Ratio FIFO (fish in fish out) juga sudah harus berubah. Sepuluh tahun yang lalu FIFO adalah 5 kg sekarang dengan kemajuan teknologi pakan tinggal 0.52 artinya dari 1 ton ikan tangkap menghasilkan 1.92 ton ikan budidaya. walaupun Sidat, Salmon, Grouper dan udang masih memiliki FIFO>1. Pada tahun 2007, 60.87% produksi tepung ikan dunia dipakai oleh akuakultur demikian juga tepung kedelai diserap sebanyak 25.1 %(Tacon, AJ)
Inovasi sumber protein murah seperti larva kumbang dari limbah kelapa sawit di Indonesia perlu dicontoh (Costa- Pierce) dan penggunaan jaring lapis dua di waduk di Indonesia dapat secara efisien memanfaatkan nutrient (Sena da Silva). Penggunaan sumber pakan lokal sangat dianjurkan (Tacon AJ).
Budidaya multi trophic akan menjadi trend untuk memaksimalkan ruang dan nutrient seperti misalnya konsep Three in one di Indonesia (Browdy CL)
POSTER SESSION
Keterlambatan pemberian pakan pertama pada benih ikan kerapu macan akan berkibat kematian dan cacat yang tidak terpulihkan (Ching FF, Nakagawa).
Seluruh tambak udang tradisional Indonesia di Kalimantan dan Jawa yang mengandung cacing nereis (Polychaeta) 63 % mengandung WSSV dengan tingkat infeksi berkisar antara 16 – 100 %. (Desrina, Vlak, SB Prayitno, Wageningen Univ.).

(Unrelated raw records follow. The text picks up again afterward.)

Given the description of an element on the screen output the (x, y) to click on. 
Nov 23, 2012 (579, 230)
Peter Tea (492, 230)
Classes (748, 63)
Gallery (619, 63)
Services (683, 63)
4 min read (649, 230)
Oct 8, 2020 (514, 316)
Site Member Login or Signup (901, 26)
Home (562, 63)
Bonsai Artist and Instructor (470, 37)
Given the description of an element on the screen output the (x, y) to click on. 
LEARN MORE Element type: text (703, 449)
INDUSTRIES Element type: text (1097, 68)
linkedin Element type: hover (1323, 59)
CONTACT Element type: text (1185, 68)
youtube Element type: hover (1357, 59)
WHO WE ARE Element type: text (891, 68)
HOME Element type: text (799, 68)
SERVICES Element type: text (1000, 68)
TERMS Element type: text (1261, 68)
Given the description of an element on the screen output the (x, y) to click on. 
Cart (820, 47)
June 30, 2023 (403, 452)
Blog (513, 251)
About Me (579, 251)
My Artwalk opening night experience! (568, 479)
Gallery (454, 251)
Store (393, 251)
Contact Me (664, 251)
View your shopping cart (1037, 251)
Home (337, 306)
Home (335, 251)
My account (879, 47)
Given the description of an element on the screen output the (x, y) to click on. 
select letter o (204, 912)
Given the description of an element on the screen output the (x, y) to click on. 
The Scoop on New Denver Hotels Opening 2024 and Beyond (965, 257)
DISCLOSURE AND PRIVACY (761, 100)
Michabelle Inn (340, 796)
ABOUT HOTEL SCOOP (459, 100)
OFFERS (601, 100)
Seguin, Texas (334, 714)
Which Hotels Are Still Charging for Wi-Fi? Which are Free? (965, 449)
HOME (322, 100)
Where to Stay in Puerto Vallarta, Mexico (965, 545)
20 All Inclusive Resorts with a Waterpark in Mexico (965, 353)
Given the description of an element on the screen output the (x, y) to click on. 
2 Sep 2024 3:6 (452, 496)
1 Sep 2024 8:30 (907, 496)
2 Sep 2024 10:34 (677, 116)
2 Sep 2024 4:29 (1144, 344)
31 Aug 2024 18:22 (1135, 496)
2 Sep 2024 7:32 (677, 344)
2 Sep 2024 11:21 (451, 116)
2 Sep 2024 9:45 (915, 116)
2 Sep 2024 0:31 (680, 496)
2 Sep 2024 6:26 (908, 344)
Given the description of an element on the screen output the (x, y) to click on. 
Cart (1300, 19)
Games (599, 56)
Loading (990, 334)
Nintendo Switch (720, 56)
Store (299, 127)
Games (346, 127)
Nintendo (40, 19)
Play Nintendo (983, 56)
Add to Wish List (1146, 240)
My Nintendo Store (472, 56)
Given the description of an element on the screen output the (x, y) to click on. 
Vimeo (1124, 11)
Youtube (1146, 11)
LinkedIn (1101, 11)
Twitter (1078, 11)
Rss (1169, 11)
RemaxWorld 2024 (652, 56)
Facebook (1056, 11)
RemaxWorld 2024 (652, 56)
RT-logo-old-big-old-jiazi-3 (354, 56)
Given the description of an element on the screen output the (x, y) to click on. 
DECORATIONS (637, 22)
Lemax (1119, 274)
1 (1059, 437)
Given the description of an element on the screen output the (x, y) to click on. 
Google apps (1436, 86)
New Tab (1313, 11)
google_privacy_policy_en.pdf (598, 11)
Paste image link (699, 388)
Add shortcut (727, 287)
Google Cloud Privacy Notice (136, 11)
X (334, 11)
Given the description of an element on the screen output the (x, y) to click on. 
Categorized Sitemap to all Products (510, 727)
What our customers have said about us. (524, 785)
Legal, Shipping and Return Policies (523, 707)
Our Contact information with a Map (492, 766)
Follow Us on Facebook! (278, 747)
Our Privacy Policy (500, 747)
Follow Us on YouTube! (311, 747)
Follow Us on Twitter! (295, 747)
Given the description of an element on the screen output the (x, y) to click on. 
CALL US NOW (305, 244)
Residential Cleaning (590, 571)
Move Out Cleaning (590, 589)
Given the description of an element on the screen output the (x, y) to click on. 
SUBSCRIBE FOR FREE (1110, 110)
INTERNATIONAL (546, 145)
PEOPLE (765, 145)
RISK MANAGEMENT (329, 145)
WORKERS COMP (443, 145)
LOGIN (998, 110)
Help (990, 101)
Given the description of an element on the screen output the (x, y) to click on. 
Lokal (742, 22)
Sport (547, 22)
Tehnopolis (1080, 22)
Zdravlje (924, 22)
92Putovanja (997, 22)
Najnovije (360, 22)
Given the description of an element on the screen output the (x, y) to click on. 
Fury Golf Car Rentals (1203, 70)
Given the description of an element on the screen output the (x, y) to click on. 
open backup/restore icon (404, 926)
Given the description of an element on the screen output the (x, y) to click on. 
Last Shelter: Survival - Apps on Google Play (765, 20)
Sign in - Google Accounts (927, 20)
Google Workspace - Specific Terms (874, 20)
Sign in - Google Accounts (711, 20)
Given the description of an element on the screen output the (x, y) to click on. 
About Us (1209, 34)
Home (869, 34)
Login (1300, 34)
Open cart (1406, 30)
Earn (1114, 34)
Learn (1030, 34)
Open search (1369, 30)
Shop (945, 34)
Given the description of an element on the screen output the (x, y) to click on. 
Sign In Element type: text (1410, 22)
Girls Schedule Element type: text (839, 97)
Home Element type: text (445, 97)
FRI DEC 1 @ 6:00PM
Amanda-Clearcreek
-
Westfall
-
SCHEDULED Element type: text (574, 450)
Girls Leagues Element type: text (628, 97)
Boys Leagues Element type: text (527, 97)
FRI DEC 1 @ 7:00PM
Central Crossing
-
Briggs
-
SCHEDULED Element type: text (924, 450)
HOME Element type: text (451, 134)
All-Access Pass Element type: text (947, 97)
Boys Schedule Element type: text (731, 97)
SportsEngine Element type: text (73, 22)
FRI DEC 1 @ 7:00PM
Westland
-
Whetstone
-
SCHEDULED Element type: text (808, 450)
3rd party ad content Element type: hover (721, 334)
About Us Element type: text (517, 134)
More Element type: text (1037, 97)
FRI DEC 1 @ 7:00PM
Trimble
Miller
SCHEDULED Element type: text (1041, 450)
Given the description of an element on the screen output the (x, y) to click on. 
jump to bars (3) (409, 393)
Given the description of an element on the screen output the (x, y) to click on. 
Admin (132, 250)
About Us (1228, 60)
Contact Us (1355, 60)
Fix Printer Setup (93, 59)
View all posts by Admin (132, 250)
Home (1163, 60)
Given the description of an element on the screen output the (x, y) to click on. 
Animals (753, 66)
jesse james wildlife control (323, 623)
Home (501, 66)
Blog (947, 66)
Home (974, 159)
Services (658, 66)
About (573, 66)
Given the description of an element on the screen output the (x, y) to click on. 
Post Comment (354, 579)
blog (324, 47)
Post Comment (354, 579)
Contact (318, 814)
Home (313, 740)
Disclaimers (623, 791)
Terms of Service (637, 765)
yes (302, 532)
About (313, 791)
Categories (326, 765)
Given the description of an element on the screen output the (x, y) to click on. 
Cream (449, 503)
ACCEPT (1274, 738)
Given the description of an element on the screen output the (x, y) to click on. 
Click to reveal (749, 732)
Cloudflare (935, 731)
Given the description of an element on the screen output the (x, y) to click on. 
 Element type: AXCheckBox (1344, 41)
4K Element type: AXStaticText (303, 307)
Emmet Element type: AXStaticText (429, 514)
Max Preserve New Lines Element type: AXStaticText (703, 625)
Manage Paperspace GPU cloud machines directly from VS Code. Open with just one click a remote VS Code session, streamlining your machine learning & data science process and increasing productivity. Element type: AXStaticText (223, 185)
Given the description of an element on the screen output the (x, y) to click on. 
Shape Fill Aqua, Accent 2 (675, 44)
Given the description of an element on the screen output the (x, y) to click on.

Semakin tradisional semakin tinggi tingkat infeksi (55-100%). WSSV ditemukan di bagian dada-kepala cacing serta di cairan tubuh mekanisme replikasi virus di dalam tubuh sedang diteliti. Hal ini diduga sebagai penyebab sulitnya mengatasi endemic WSSV.
FIELD TRIP
Abalone di Thailand biaya produksinya kalah dengan Cina dan Africa. Untuk mengatasinya dilakukan extraksi bahan collagen yang sangat stabil untuk menghilangkan keriput pada kulit orang dewasa dan baru dipatenkan di Amerika.
Petambak udang Thailand berambisi menekan FCR <1.2 dengan stocking density antara 60 – 80 ekor/m2. Dengan mengolah limbah pada saluran dan petak pengendapan, petambak Thailand (kini memiliki sertifikat BMP lebih dari 24 ribu petambak) berusaha mendapatkan CoC (Code of Conduct) yang lebih bergengsi karena dapat meningkatkan harga jual 1- 1.5 $ per kg.
Kantor perikanan dan lab pemerintah mengeluarkan surat jalan (certificate of fry movement) untuk benih ikan/ udang yang diperjual belikan biarpun malam hari sehingga benih akan terlacak. Lab sertifikasi menguji dan mengeluarkan surat keterangan bebas penyakit dan bebas residu berbahaya termasuk hari minggu.
Pembudidaya karamba kerapu Thailand mendapatkan gelondongan dari Indonesia. Hatchery budidaya pantai Thailand memproduksi ikan Cobia secara massal.